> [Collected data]
╭──

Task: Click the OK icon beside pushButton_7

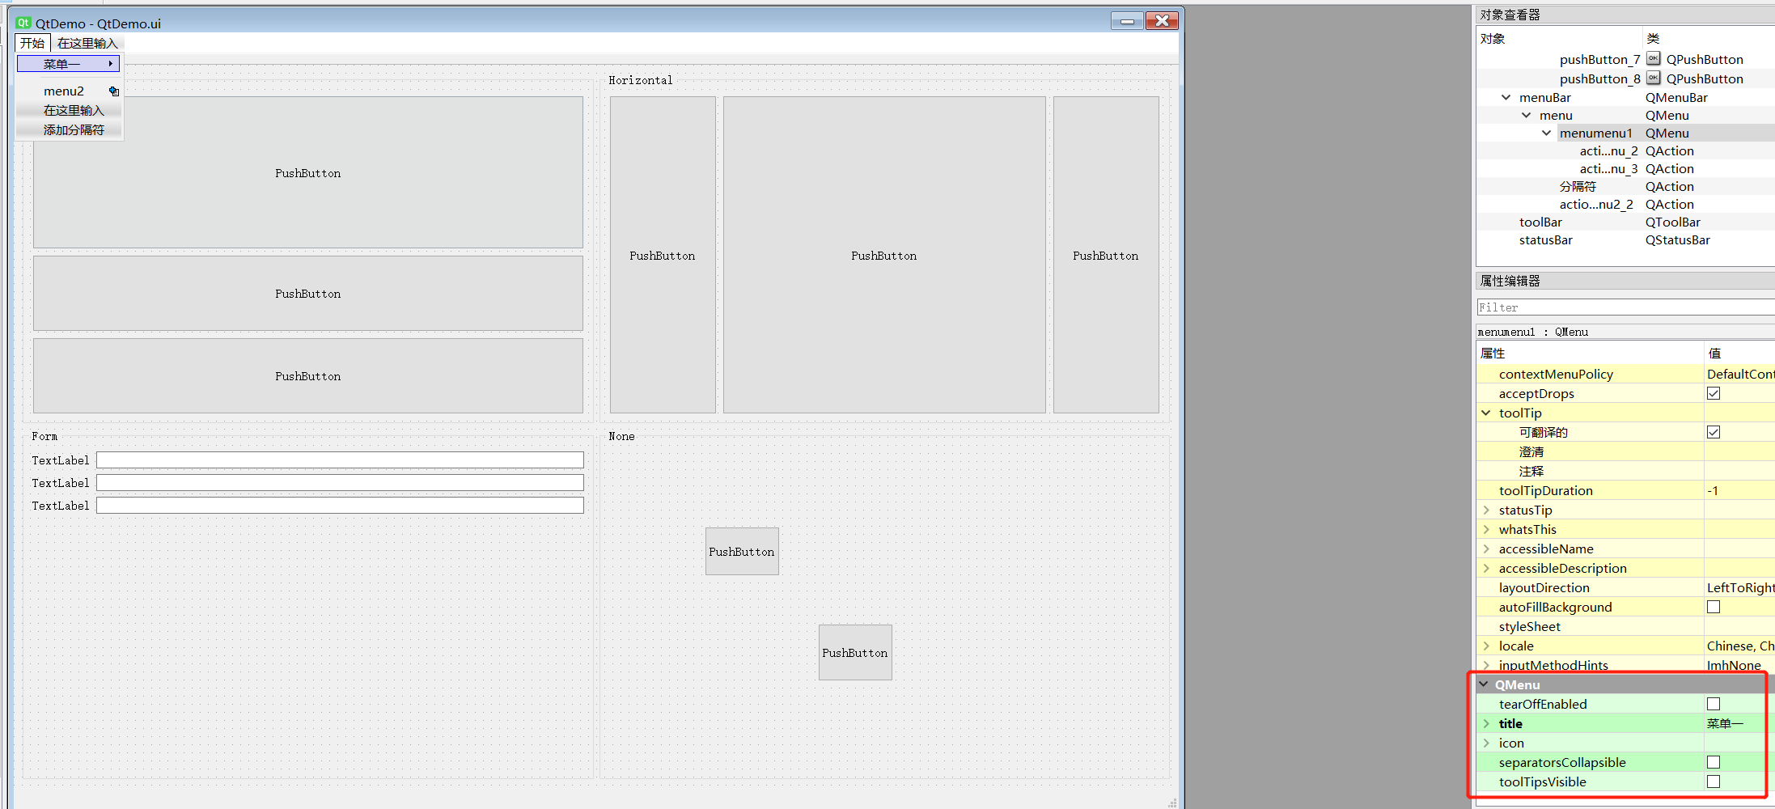Action: [x=1654, y=59]
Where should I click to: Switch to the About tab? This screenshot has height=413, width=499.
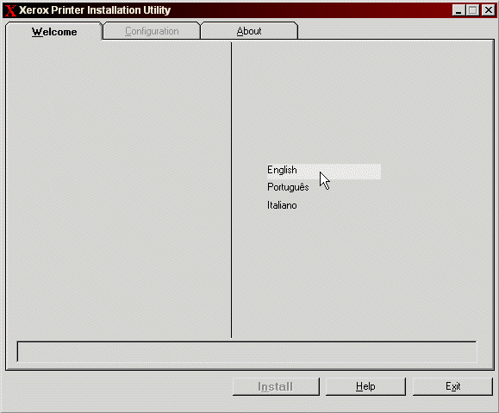[x=249, y=31]
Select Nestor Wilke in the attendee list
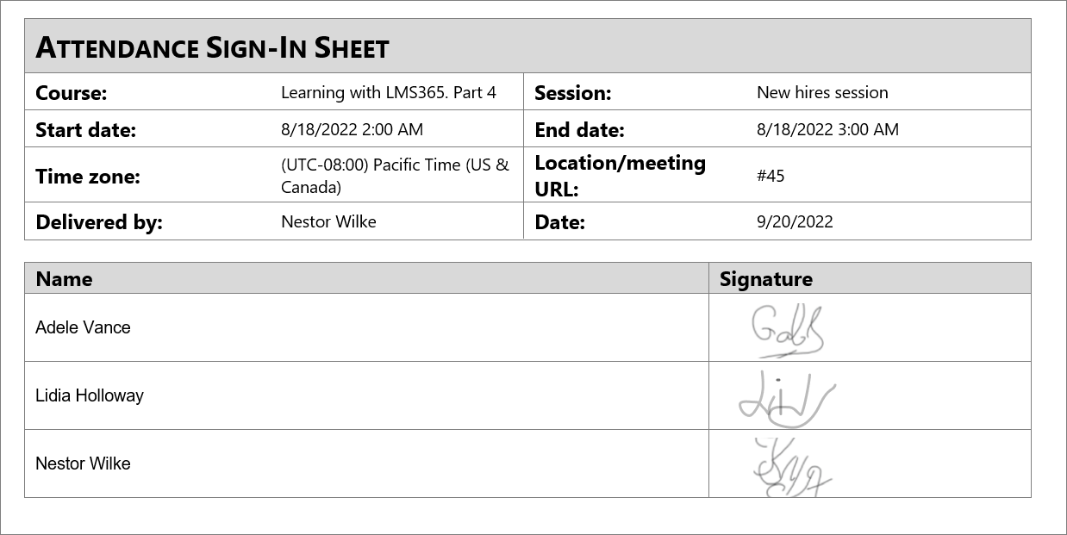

╰──

> [Your goal]
Copy every record exactly, leaving the pictures out.

> [Written response]
Task: Click the OK icon beside pushButton_7

Action: [x=1654, y=59]
Where should I click to: Switch to the About tab? This screenshot has height=413, width=499.
[x=249, y=31]
Select Nestor Wilke in the attendee list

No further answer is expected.